**Input records**
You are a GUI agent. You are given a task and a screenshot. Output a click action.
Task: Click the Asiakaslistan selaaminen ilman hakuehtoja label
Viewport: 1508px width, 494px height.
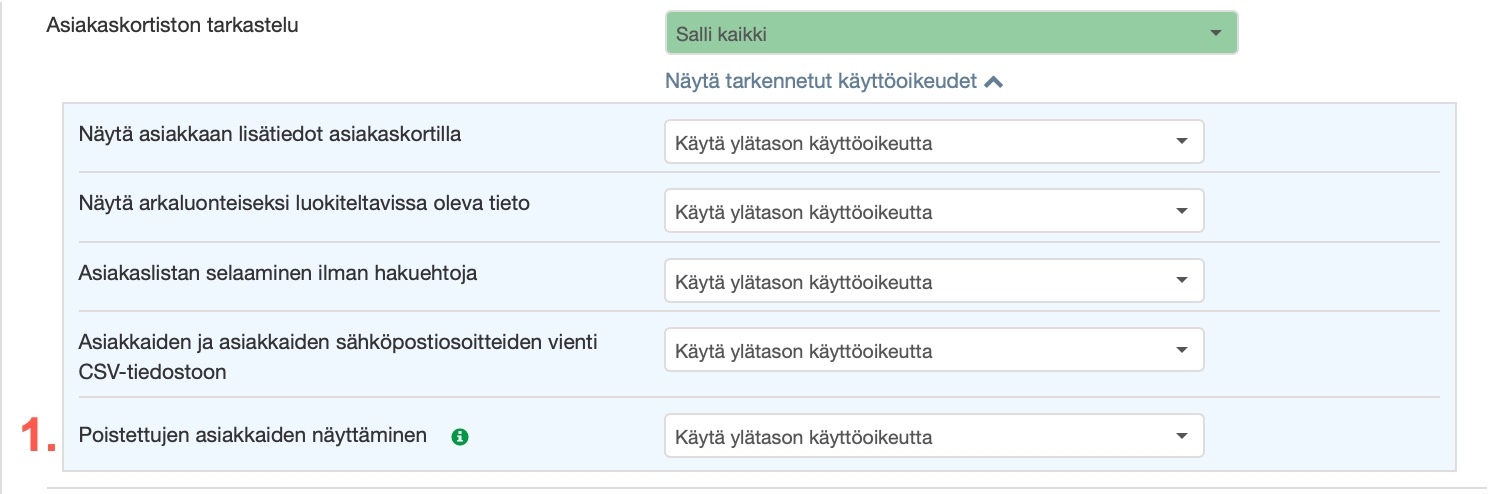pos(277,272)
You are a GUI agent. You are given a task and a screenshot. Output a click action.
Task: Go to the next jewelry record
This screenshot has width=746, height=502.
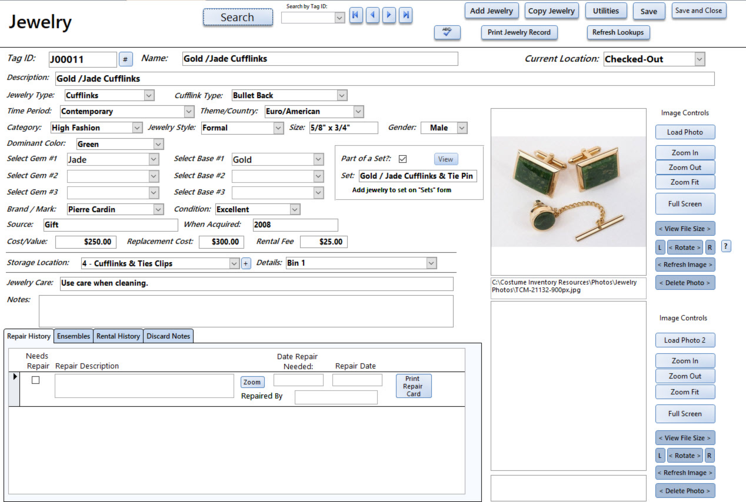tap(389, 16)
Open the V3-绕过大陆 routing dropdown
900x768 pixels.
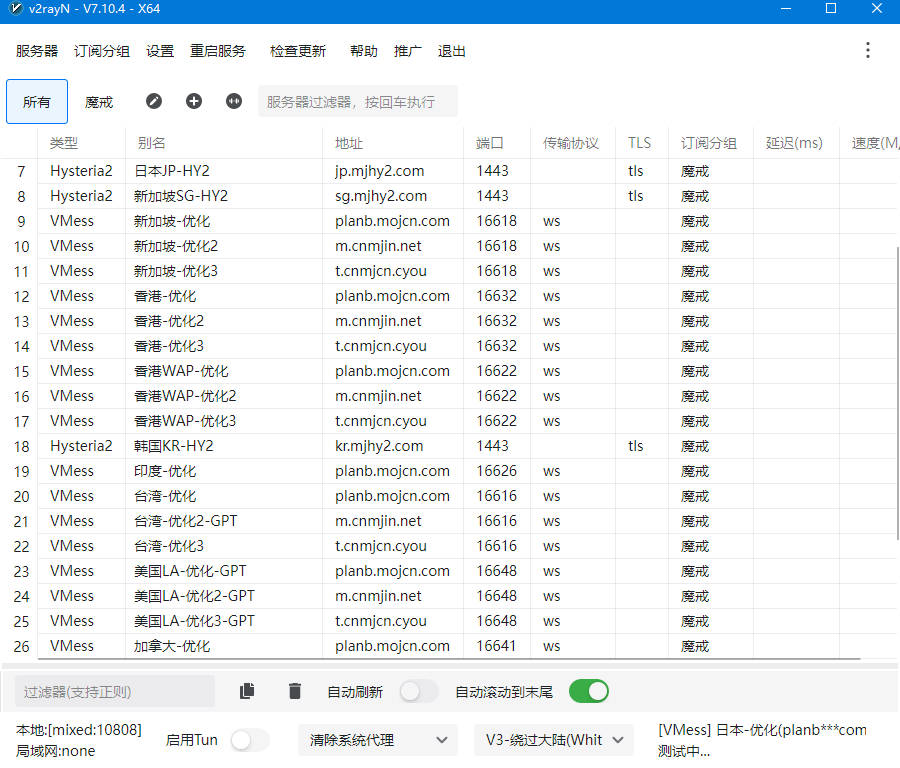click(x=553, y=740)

---

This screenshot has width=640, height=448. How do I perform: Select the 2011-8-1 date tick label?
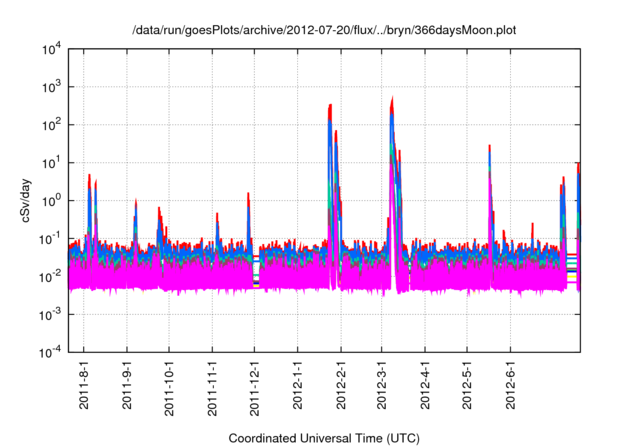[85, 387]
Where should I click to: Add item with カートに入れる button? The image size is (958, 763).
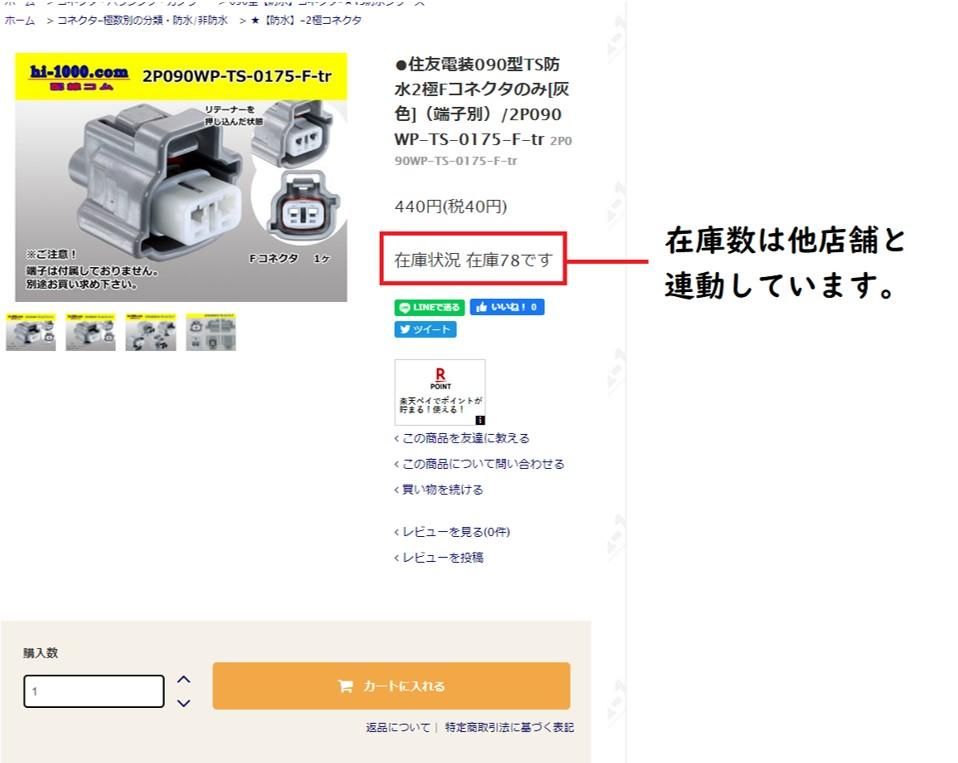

**What the task asks**
Which lines above contain the string "width"? Show each one in full, treating uppercase and lowercase as different.

**Response for this exercise**
Viewport: 1508px width, 494px height.
This screenshot has width=746, height=502.
This screenshot has width=640, height=448. How do I perform: Select the 2011-8-1 date tick label?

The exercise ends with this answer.